CAPE CANAVERAL, Fla. -- Space shuttle Columbia's pure science mission initially was seen as a vehicle for an all-female crew, but that idea was abandoned.
Then it was proposed as a carrier for GoreSat, the Earth-observing spacecraft dreamed up by Vice President Al Gore, but that was put on ice by a Republican Congress.
Now an Israeli astronaut is at center stage.
After years of delays and numerous incarnations, Columbia's 16-day research flight -- a rarity in that it has nothing to do with the international space station -- is nearing liftoff under extraordinarily tight security.
On board for Thursday's launch will be Israel's first astronaut, Ilan Ramon, a colonel in his country's air force and the son of a Holocaust survivor.
Ramon does not consider himself a terrorist target and does not feel his presence endangers his six U.S. crewmates or the shuttle.
Indeed, NASA's top security man, David Saleeba, a former Secret Service agent, said last week there had been no direct threats against Ramon or the flight.
Nonetheless, NASA has been in close touch with the Air Force, the Homeland Security Department and the Justice Department and is considering expanding the no-fly zone around the launch pad. Three security command posts will be in operation, and Saleeba will have a hot line straight into launch control.
Secret launch time
And under security procedures put in place after the Sept. 11 terrorist attacks, NASA will keep Columbia's launch time secret until 24 hours in advance.
"NASA security is doing everything needed ... and I feel great, safe.
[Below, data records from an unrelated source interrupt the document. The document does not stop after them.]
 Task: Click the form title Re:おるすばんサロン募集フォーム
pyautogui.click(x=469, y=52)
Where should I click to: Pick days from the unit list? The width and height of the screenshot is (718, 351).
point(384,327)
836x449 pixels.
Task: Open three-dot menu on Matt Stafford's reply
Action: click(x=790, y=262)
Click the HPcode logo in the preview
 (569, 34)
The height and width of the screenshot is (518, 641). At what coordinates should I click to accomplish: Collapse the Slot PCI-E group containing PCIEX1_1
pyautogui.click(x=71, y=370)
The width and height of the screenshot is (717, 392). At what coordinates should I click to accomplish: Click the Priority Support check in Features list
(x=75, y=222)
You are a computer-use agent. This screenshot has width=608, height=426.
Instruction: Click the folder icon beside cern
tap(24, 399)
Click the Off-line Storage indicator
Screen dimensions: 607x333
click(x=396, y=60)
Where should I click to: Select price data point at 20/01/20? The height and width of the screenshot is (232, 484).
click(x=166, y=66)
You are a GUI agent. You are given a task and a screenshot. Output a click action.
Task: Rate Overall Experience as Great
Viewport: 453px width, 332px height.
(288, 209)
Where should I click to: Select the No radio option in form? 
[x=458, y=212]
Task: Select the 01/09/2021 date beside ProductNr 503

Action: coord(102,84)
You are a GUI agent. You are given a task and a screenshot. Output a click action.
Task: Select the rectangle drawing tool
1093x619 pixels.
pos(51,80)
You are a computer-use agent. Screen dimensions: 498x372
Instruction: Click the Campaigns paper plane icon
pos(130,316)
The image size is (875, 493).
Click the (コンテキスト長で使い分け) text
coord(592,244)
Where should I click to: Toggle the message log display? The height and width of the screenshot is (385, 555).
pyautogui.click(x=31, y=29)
I think everybody feels safe," Ramon said during a countdown rehearsal late last month.
Astronaut Laurel Clark, a Navy physician who, like Ramon, will be making her first spaceflight, said she and her family take "a fairly practical and pragmatic view of this whole thing."
"And that's that the actual launching into space is much more dangerous than any of the other security concerns," she said.
Ramon, 48, is a former fighter pilot and weapons specialist who fought in the Yom Kippur War in 1973 and the Lebanon War in 1982. His distinguished military career led to his selection in 1997 as his country's first astronaut.
Ramon began training at NASA in 1998 and was promised a launch as early as 1999. However, for a variety of reasons, his flight -- and the flight of an atmospheric dust-measuring experiment sponsored by Israel -- kept getting delayed.
In the meantime, female astronauts, Sally Ride included, had scorned the idea of a crew of all women as a publicity stunt, even though NASA officials insisted it would provide an opportunity to learn more about how women adapt to weightlessness.
An independent panel of medical experts concluded in 1999 that while more research was needed on women, it did not require an exclusively female crew.
After that plan fizzled, the Israel Space Agency shared the mission with a NASA spacecraft conceived by Gore.
The $100 million-plus spacecraft was set to rocket into orbit aboard Columbia and then fly to a point 1 million miles from Earth to send back continuous TV images of the home planet. But GoreSat, officially called Triana after Christopher Columbus' lookout, was pulled off the mission in 2001 and ended up in NASA storage at Congress' behest. It's now being considered for a 2004 shuttle launch.
Ramon was just one month away from finally launching last summer when NASA grounded the shuttle fleet because of cracked fuel lines. Then space station construction took priority, and Columbia's mission fell behind two others.
Saleeba took advantage of the six-month delay to improve security.
Ramon hopes his flight will provide a welcome diversion for Israelis, who have faced a series of suicide bombings.
"I think people are very happy to be distracted by my flight and NASA flights, maybe to forget a little bit of their problems and get out there with us."